Un rapprochement utopiste ?

Cette visite inattendue traduit un certain rapprochement entre l’Etat hébreu et le monde arabe. En effet, les relations entre ces deux protagonistes sont depuis très longtemps conflictuelles. Ces conflits sont nés d’une opposition radicale entre l’Etat d’Israël et l’Autorité palestinienne dès le lendemain du plan de partage de la Palestine par l’ONU en 1947 et ont, par la suite, embrasé le Moyen-Orient.  En effet, plusieurs guerres ont opposé Israël et ses voisins. Dès 1948, une première guerre israélo-arabe a éclaté et a duré plus d’un an. Puis, la guerre des Six Jours en 1967, et enfin en 1973, la guerre du Kippour. Sous la médiation du président américain Jimmy Carter, le président égyptien, Anouar el-Sadate et le Premier ministre israélien, Menahem Begin, avaient déposé les bases de l’édifice de la paix au travers des accords de Camp David. Quelques années plus tard, les Accords d’Oslo, qui faisaient suite à la première intifada (« guerre des pierres »), ont permis d’apaiser à nouveau les tensions entre l’Etat hébreu et le monde arabe ; un apaisement qui est loin de rimer avec une disparition. Ce passé conflictuel a gelé les relations diplomatiques entre Israël et ses voisins du Moyen-Orient. Cependant, l’Etat hébreu peut compter sur un partenaire solide et fidèle, les Etats-Unis. Cette relation israélo-américaine très poussée, notamment sur le plan du renseignement anti-terroriste, a permis à Israël de peser sur la scène internationale et de créer des liens avec ses voisins arabes. 

 

Les Etats-Unis au cœur du processus de rapprochement

Depuis quelques années, les relations israélo-arabes semblent véritablement s’améliorer et ce en partie grâce à la main invisible de Donald Trump. En effet, cet été le processus de normalisation des relations entre Israël et les Emirats Arabes Unis a été engagé sous les auspices de la Maison Blanche, à la suite duquel, les E.A.U. sont devenus le troisième pays arabe à reconnaître officiellement l’existence d’Israël après l’Egypte en 1979 et la Jordanie en 1994. Bahreïn a suivi cette tendance en reconnaissant à son tour Israël en septembre dernier. La visite de Benyamin Netanyahou la semaine dernière confirme cette tendance d’apaisement. Yossi Cohen, le directeur du Mossad ; un des services de renseignement d’Israël en charge des affaires spéciales et sensibles, apparaît comme l’artisan des accords de rapprochement de l’Etat hébreu avec le monde arabe, et semble prendre part à toutes les visites et tous les voyages du Premier ministre chez ses voisins du Golfe. Il joue un rôle très important dans les relations diplomatiques d’Israël. 
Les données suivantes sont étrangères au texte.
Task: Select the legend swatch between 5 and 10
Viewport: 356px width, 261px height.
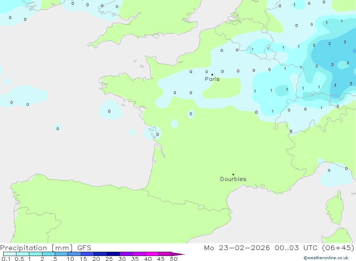Action: tap(61, 254)
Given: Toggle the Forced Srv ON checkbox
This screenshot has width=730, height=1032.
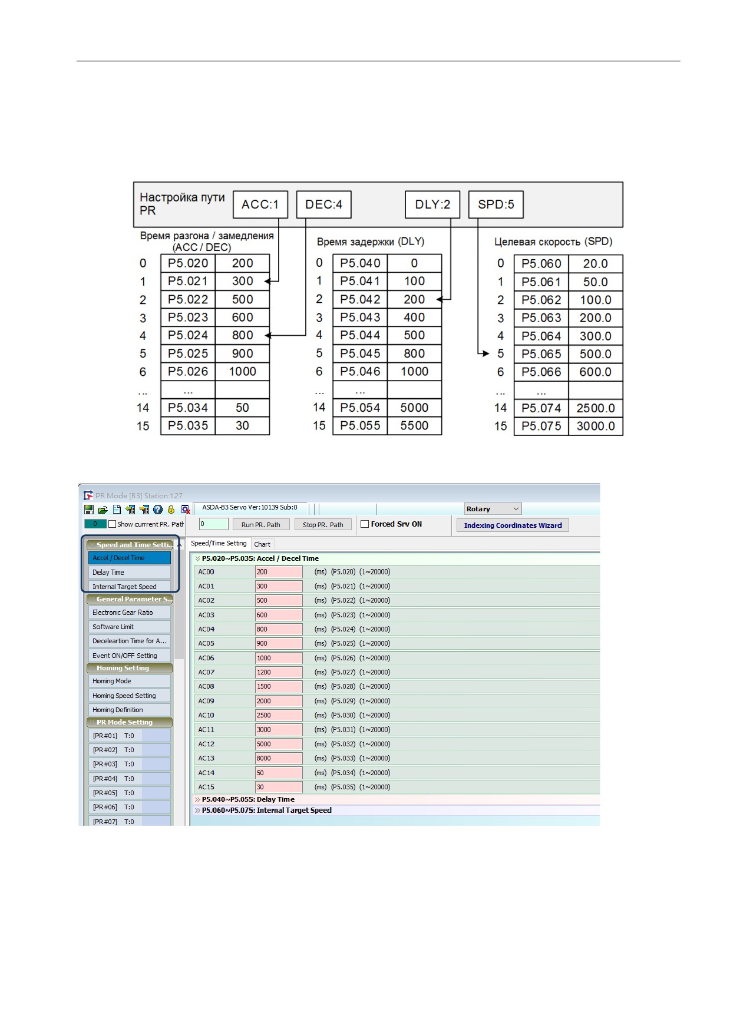Looking at the screenshot, I should (365, 524).
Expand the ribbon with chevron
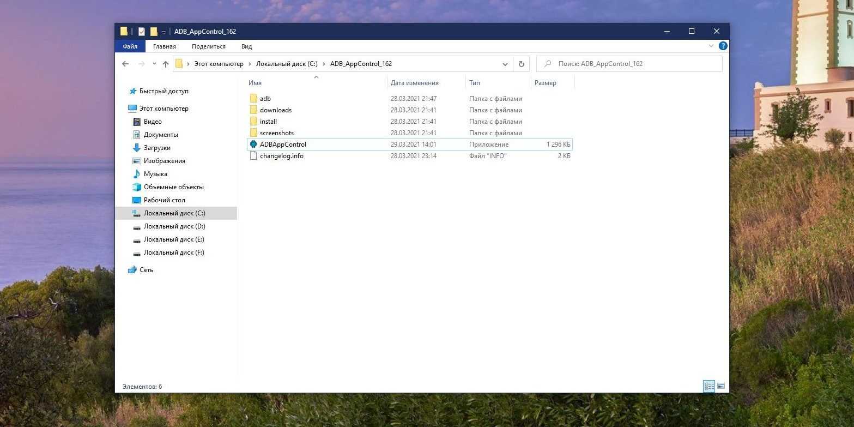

Néanmoins, ces rapprochements ne sont pas aux goûts de tous. L’Autorité palestinienne a déjà décrit ces rapprochements comme des « trahisons » et refuse encore aujourd’hui de lier toute relation avec Israël. De même, Téhéran s’inquiète et n’apprécie guère ces nouveaux rapprochements car il soupçonne ces Etats de vouloir faire front commun face à lui.  

En somme, l’Etat d’Israël se rapproche inévitablement du monde arabe malgré les réticences de certains Etats. Tous deux semblent vouloir nouer de nouvelles relations centrées sur la coopération et l’entraide, et ainsi mettre fin à un passé tumultueux. Cette tendance est à suivre attentivement puisque l’élection du nouveau président américain, Joe Biden, va certainement avoir des conséquences directes sur les relations israélo-arabes.